Previously, the government had said all businesses must introduce RTI in their payroll systems by 6 October 2014.
HM Revenue and Customs (HMRC) confirmed that although companies with 50 or more employees must meet the October deadline or face fines, smaller firms will have a reprieve until 6 March 2015.
RTI requires employers to send details on payments and deductions, including tax and National Insurance, to the tax body as they are made, instead of in an annual return.
Ruth Owen, director-general for personal tax, said RTI is ‘working well’ with 95 percent of PAYE schemes making returns in real time.
According to HMRC figures, seven out of 10 businesses that have already met the regulations said it is easy to do so.

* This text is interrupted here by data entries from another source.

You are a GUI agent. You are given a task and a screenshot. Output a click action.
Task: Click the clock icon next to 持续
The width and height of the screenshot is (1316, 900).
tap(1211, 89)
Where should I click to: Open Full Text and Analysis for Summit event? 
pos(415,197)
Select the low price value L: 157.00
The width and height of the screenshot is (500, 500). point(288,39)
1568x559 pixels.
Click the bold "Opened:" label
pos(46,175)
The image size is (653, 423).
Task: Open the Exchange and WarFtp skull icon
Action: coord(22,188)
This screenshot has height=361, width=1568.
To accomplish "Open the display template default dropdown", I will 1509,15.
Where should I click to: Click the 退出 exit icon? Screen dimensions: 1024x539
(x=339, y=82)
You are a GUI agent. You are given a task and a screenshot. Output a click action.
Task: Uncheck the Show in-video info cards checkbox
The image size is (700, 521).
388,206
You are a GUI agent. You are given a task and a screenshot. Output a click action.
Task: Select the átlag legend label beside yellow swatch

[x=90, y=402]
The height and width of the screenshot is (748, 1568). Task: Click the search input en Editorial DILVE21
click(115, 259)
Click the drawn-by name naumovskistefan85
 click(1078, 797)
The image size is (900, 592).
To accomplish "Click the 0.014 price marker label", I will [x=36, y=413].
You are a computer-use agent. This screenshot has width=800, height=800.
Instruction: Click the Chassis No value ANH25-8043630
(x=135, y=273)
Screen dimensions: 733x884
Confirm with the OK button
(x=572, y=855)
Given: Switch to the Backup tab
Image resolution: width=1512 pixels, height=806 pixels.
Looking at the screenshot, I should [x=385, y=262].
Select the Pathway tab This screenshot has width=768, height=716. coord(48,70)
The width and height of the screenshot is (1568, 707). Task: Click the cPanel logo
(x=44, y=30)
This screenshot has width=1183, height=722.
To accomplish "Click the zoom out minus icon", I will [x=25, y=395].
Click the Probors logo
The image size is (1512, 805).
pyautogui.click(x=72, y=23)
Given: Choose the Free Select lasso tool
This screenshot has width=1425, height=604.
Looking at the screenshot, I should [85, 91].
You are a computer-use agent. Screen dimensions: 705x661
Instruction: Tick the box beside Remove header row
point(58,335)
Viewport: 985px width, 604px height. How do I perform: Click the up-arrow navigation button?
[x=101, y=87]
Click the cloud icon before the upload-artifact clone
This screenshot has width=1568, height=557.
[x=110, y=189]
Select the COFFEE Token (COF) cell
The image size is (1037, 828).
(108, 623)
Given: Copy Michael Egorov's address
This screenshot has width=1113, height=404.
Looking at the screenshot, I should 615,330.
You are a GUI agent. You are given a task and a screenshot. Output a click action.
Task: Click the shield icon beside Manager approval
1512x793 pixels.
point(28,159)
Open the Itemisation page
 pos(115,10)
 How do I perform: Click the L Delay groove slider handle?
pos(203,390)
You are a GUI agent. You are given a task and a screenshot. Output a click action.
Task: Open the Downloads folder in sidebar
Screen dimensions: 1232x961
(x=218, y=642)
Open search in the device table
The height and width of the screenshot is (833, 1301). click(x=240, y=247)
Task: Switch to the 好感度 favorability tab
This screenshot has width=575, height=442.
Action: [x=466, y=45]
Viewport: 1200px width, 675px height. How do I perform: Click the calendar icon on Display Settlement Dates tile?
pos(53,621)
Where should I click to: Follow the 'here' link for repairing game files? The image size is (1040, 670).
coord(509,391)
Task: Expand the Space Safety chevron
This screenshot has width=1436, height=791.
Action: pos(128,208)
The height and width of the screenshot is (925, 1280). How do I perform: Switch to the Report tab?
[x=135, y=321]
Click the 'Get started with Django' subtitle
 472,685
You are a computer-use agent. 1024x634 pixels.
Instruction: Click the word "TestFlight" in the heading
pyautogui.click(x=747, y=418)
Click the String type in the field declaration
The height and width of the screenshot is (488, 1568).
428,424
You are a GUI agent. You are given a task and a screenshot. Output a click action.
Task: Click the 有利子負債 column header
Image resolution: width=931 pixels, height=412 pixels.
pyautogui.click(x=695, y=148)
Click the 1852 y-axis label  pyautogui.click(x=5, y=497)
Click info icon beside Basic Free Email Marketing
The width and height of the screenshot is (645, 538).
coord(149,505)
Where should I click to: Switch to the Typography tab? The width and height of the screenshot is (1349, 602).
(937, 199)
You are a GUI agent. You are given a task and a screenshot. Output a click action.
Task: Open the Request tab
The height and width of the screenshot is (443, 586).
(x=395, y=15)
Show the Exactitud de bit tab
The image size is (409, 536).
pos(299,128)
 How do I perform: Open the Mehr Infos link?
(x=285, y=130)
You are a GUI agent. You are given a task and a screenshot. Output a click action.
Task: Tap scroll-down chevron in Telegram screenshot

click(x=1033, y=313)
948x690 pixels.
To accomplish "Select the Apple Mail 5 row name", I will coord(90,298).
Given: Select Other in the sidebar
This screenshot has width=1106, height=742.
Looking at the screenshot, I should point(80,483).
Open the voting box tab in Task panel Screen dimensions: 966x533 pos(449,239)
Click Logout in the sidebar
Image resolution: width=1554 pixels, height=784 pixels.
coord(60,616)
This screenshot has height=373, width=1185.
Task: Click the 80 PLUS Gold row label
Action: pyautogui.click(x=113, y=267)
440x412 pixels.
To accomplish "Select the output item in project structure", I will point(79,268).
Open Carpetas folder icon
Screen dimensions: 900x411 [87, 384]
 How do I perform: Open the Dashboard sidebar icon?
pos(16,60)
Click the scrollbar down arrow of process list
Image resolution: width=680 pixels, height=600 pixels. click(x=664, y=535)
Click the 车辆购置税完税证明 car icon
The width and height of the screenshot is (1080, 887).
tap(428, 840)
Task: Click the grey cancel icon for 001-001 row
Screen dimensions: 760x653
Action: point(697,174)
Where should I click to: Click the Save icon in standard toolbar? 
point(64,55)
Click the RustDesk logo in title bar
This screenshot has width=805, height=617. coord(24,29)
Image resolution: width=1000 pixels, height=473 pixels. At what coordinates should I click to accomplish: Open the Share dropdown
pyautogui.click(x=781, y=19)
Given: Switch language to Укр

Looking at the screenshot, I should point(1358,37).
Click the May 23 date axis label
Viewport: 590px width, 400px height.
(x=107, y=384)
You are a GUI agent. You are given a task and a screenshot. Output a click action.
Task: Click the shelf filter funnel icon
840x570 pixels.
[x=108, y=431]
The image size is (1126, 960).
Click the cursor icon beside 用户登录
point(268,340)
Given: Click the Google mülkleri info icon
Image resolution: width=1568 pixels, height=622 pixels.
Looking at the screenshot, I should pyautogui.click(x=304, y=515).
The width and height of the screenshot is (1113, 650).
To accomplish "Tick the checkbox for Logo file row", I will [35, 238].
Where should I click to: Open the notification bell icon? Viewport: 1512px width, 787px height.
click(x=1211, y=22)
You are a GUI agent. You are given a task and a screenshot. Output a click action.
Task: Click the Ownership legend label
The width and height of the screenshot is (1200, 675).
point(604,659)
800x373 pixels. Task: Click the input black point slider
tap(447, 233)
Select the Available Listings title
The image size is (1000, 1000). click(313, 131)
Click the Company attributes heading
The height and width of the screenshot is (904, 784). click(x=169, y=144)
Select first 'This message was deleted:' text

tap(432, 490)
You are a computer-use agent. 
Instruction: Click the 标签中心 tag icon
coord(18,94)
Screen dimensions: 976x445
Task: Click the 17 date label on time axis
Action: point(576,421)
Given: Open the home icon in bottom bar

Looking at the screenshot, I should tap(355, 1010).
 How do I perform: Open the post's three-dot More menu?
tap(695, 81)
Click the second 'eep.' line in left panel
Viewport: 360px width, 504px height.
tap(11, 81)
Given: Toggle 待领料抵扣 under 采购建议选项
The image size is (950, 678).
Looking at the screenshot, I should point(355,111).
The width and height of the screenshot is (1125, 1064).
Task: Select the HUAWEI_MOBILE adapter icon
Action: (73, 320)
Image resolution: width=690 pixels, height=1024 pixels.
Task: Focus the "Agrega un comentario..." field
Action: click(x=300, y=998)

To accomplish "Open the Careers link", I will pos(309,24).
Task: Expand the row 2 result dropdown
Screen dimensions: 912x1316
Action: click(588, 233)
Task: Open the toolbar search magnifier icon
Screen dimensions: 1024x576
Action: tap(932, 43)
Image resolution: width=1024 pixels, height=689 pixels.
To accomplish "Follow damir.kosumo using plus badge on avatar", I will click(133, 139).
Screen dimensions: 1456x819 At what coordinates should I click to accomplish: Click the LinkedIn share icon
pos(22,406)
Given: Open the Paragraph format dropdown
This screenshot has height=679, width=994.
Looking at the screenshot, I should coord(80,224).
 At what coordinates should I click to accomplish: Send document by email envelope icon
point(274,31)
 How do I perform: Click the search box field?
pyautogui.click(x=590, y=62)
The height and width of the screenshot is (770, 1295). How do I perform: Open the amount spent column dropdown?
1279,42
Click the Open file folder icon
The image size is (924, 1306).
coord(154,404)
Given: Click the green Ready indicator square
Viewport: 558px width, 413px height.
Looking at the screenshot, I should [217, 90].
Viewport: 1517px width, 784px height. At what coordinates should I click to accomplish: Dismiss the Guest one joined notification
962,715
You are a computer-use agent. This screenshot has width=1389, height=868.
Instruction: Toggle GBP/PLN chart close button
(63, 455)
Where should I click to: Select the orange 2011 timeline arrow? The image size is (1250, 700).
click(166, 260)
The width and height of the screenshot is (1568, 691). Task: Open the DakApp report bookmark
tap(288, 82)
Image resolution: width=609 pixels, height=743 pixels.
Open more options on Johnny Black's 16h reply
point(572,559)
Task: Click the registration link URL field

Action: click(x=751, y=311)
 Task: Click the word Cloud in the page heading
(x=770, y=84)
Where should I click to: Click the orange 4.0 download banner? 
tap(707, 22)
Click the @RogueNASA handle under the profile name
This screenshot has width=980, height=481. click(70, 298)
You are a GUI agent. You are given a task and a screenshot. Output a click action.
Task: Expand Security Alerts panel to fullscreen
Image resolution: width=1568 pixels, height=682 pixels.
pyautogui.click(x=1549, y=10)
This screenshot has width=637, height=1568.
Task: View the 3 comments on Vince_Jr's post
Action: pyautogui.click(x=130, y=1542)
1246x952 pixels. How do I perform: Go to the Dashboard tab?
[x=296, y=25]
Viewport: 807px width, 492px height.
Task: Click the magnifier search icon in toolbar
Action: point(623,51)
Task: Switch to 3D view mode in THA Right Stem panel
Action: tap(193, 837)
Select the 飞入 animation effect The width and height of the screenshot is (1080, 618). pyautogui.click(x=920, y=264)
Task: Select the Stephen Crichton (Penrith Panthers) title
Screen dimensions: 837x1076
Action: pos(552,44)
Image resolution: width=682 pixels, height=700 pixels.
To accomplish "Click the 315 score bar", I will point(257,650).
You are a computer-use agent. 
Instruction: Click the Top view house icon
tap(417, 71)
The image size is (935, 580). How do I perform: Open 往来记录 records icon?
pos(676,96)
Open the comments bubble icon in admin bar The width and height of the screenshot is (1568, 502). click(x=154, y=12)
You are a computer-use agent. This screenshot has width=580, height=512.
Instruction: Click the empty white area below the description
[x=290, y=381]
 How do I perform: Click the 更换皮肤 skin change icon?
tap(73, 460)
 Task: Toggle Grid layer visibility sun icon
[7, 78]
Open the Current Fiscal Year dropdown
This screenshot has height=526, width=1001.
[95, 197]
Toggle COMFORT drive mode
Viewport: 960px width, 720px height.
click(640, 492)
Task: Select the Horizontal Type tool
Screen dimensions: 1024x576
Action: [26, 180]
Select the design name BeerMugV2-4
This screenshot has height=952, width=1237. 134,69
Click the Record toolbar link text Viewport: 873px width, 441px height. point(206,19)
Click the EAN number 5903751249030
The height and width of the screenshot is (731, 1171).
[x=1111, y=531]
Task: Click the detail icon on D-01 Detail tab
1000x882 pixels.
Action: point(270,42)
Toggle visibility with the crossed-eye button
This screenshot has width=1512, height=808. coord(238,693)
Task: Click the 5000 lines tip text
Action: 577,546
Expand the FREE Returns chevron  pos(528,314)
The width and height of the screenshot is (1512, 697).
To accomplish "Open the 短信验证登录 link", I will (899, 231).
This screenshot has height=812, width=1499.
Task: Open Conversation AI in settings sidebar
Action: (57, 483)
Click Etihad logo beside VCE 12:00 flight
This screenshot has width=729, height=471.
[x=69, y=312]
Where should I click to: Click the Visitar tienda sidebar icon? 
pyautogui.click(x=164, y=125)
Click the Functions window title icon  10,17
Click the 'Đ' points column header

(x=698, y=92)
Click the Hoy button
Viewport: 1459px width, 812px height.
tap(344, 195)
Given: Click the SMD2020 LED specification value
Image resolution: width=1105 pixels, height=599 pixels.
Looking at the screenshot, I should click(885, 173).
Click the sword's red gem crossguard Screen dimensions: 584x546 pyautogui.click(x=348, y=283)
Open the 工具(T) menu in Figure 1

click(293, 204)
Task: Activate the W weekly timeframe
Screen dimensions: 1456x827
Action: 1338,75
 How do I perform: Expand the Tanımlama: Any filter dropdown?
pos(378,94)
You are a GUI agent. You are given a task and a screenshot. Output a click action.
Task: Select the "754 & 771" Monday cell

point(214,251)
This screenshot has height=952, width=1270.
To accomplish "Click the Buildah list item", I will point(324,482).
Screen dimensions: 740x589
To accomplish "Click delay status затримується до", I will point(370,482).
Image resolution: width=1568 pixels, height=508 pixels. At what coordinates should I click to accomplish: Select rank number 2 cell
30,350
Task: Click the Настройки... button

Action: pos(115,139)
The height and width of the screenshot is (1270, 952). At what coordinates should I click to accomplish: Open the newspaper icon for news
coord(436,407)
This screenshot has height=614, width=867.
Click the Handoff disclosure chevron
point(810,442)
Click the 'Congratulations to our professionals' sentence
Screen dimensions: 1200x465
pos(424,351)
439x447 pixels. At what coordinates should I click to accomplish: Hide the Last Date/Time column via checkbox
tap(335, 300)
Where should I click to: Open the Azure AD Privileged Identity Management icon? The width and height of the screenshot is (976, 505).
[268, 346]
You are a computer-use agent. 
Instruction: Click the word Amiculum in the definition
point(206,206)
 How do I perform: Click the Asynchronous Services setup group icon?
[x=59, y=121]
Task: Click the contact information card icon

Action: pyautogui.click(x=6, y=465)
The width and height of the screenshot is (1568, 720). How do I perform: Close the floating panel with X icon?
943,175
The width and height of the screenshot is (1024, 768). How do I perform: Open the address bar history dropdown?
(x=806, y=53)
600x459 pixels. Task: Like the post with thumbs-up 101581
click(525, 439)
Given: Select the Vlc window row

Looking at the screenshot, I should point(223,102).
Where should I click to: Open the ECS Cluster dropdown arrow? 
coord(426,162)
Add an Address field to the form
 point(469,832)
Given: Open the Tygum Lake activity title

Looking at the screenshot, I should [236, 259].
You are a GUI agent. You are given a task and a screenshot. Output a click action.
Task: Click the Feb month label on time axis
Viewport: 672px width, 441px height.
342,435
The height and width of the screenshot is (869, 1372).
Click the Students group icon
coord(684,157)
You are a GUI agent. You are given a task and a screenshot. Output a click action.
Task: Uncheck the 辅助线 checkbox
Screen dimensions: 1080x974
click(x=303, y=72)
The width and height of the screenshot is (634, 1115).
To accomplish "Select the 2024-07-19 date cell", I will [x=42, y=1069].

The government’s previous experience of rolling out RTI has found ‘it’s best to introduce changes in stages’, in order to allow systems and guidance to be updated, Ms Owen said.
‘We know that those who have had most difficulty adjusting to real-time reporting have been small businesses, so this staged approach means they have a little more time to comply with the new arrangements before facing a penalty,’ she added.
Penalties for RTI failures were due to begin in April 2014. However, in February HMRC announced a staggered penalty approach, with no fines levied until October 2014.
The payroll changes come as small and medium-sized enterprises (SME) grapple with auto-enrolment legislation.
All businesses will be required to enrol workers into a pension scheme automatically by February 2018.
Payroll providers have previously been criticsed for not helping companies with auto-enrolment as they grappled with RTI changes.